La transizione coinvolge prima di tutto formazione e risorse umane

Non solo tecnologie, ma anche competenze e saper fare. In una fase di grandi cambiamenti per l’economia e la società, con la transizione ecologica e quella digitale che, sincroniche, avanzano anche grazie al massiccio impiego di fondi pubblici, si sta ripensando anche il mondo dell’istruzione e della formazione. Considerando inoltre che la crisi climatica e quella energetica impatteranno sulle nuove generazioni e i giovani dovranno essere preparati ad affrontarle. Si è pensato quindi ad un coinvolgimento più diretto delle scuole. Dal prossimo anno scolastico in 28 istituti italiani prenderanno il via i primi licei “Ted” d’Italia, dedicati alla Transizione Ecologica e Digitale. Sono queste le premesse sulle quali si basano i contenuti dell’articolo, a firma Giacomo Talignani, pubblicato su il quotidiano La Repubblica lo scorso 24 gennaio: Guidati dall’Iss Ettore Majorana di Brindisi, i nuovi licei per il 2022/2023 lanceranno una proposta formativa tutta incentrata sulla sfida della salvaguardia del Pianeta: in classe si studieranno i cambiamenti climatici, l’inquinamento ambientale, le energie rinnovabili, l’uso del digitale e molto altro ancora, in un percorso di formazione che vedrà coinvolti prima gli insegnanti e poi direttamente gli studenti a partire dal prossimo anno.
Durante il quadriennio l’obiettivo sarà quello di preparare gli studenti a un nuovo futuro sostenibile e digitale, stimolando i giovani alla consapevolezza dei temi ambientali, ecologici ed energetici, cercando di aumentare ancor di più anche la partecipazione femminile nelle materie STEM (science, technology, engineering and mathematics). Come viene sottolineato sempre nell’articolo, le basi del percorso quadriennale saranno le discipline STEM e il focus sulla Transizione Ecologica e Digitale, con l’obiettivo di creare anche “cittadini consapevoli di questi temi”. All’interno del percorso saranno previste didattiche digitali con la connessione di più classi di scuole diverse, il coinvolgimento di diversi professionisti e la possibilità di workshop e bootcamp in collaborazione con le aziende. Gli studenti verranno preparati su queste materie in vista di un mondo dove si stima che l’80% dei lavori futuri richiederà competenze STEM ed entro il 2025 la richiesta di occupati in ambito green raggiungerà quota 2,4 milioni, ricordando che già oggi il 96% delle aziende italiane è attiva nella ricerca di profili in ambito digital.

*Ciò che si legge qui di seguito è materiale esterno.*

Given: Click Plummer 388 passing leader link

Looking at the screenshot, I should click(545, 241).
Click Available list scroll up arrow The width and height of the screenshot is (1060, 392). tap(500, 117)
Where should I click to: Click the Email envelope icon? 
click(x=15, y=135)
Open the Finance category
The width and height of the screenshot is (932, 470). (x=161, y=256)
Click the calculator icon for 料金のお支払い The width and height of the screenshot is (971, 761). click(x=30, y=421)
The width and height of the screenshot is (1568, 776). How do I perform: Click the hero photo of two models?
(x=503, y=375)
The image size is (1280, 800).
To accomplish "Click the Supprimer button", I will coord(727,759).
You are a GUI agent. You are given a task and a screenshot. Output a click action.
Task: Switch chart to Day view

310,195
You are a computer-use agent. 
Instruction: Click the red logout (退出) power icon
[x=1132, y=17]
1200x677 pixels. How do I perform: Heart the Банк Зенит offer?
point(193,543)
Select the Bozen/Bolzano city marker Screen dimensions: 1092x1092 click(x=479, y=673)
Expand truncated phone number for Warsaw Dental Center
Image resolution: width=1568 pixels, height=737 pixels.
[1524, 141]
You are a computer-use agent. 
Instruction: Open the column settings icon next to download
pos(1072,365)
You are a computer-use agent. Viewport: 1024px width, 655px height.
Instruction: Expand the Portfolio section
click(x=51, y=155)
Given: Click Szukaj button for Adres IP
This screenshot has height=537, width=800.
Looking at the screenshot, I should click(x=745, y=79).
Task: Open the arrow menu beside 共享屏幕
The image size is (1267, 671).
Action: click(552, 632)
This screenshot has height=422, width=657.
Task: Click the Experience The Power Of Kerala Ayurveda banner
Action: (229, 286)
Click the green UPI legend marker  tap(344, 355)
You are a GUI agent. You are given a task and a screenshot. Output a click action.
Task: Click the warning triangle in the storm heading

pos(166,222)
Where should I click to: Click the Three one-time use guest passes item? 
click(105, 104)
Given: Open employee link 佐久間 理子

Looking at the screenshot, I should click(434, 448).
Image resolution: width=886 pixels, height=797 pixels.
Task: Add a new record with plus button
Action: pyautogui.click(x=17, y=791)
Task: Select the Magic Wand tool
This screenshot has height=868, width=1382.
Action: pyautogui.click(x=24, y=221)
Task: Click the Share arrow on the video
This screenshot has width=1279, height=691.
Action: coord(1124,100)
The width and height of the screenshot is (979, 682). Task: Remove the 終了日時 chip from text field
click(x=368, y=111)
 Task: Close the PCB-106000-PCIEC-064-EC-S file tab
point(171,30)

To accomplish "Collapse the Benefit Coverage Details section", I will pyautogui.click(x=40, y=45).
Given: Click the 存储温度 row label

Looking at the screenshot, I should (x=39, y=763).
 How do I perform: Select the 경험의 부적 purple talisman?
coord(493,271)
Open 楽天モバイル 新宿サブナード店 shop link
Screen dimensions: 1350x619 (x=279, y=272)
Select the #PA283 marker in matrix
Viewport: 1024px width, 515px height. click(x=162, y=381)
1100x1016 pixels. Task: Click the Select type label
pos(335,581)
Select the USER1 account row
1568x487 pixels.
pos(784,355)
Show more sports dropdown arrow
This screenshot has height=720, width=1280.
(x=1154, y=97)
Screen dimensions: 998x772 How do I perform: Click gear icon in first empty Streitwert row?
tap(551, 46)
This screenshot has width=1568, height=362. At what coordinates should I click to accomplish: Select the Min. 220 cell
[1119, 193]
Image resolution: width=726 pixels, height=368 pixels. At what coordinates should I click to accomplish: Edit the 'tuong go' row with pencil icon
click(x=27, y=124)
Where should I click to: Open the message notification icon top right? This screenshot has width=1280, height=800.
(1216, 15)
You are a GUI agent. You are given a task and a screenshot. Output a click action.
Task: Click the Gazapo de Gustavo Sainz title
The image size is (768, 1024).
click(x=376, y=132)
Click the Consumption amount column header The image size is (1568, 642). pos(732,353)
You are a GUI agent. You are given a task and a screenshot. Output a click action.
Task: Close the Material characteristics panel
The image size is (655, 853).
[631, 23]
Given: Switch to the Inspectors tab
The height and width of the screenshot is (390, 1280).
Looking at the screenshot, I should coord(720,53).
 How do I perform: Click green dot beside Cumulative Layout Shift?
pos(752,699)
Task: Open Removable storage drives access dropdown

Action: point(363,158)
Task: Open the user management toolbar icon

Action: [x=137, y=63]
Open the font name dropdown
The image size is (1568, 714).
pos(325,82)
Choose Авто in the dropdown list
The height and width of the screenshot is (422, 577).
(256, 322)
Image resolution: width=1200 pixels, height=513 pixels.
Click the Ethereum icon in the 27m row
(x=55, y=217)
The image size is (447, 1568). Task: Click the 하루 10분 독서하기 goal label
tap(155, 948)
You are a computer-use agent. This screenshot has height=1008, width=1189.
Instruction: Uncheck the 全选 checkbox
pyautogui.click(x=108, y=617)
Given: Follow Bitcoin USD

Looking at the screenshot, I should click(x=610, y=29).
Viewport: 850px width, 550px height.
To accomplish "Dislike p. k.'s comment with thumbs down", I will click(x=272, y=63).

La doppia transizione, eco e digitale, intensifica la ricerca a nuovi professionisti capaci di integrare le competenze. Per le aziende, ma anche per i singoli lavoratori, c’è la necessità di riposizionarsi alla luce dei nuovi bisogni del mercato per accrescere o quanto meno difendere l’attuale competitività. Dedica attenzione al tema il magazine Affari&Finanza, con un articolo a firma di Luigi Dall’Olio pubblicato lo scorso 7 febbraio: I numeri raccontano fino a un certo punto quello che sta accadendo nell’economia e nella società, entrambe attraversate da una doppia transizione epocale, verso un modello di sviluppo più sostenibile di quello che ha caratterizzato negli ultimi decenni e dominato dalle tecnologie digitali. I due ambiti si intersecano e si condizionano, dato che le nuove tecnologie sono la via maestra per abbattere le emissioni inquinanti in una molteplicità di settori, dai trasporti all’immobiliare, fino all’industria, oltre che per migliorare l’accesso ai servizi essenziali, contrastare il traffico, ottimizzare l’allocazione delle risorse naturali (in particolare quelle disponibili in quantità limitate) e collegare tra loro persone che si trovano fisicamente distanti. L’integrazione tra i due ambiti è la strada maestra della crescita secondo l’Ue, che nella Nuova Strategia industriale per l’Europa sottolinea come la trasformazione digitale consenta di migliorare la competitività economica delle imprese, rendendo al contempo possibile raggiungere gli obiettivi di sostenibilità. Come evidenziato nell’articolo non solo le modalità di svolgimento dell’attività lavorativa cambiano, ma anche i contenuti. La doppia transizione, infatti, richiede anche figure professionali che fino a qualche anno fa non esistevano o erano chiamate a svolgere funzioni molto diverse dalle esigenze attuali.